Personal details
- Born: January 4, 1974 (age 52) Winnipeg, Manitoba, Canada
- Alma mater: University of Manitoba, Ryerson Polytechnic University

= Kaj Hasselriis =

Canadian politician and journalist

Kaj Hasselriis (born January 4, 1974) is a Canadian journalist, community activist and politician.

Hasselriis was born in Winnipeg, Manitoba, and is a lifelong Winnipegger. He earned a sociology degree from the University of Manitoba in 1995 as well as a journalism degree from Toronto's Ryerson Polytechnic University in 1997. From 1997 to 2002, Hasselriis worked as a reporter and producer for CBC Television. Most recently, Hasselriis created an English-language monthly in Lima, Peru called Limazine.

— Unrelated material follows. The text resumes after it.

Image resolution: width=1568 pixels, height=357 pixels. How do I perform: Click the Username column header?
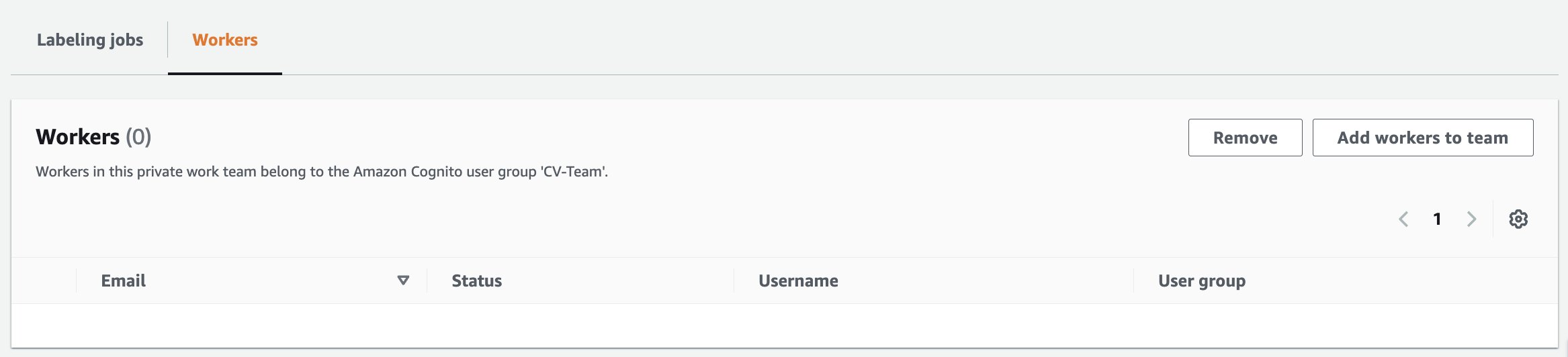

As a political organizer, Hasselriis served as the Manitoba campaign manager for Jack Layton's leadership bid in 2002. He also played a key role as a member of Toronto mayor David Miller's 2003 campaign team.

In 2004, Hasselriis gained prominence in Winnipeg by leading the fight to keep Winnipeg's bus rapid transit system. The city eventually cancelled the program, to the dismay of public transit activists.

On July 17, 2006, Hasselriis declared his candidacy in the October 2006 municipal elections against Winnipeg mayor Sam Katz. His campaign was endorsed by several prominent figures in the city, including musician John K. Samson and activist James Beddome.

On election day, October 25, 2006, Hasselriis received 22,401 votes, or 13.22 of the total count. He placed third to Katz, who was re-elected, and Marianne Cerilli, a former NDP MLA in the Manitoba Legislature.

Hasselriis, who is openly gay, was the national spokesperson for Canadians for Equal Marriage in 2006. He was appointed interim executive director of Egale Canada in January 2007, following the resignation of Gilles Marchildon, and served in that capacity until he was succeeded by Helen Kennedy in the fall.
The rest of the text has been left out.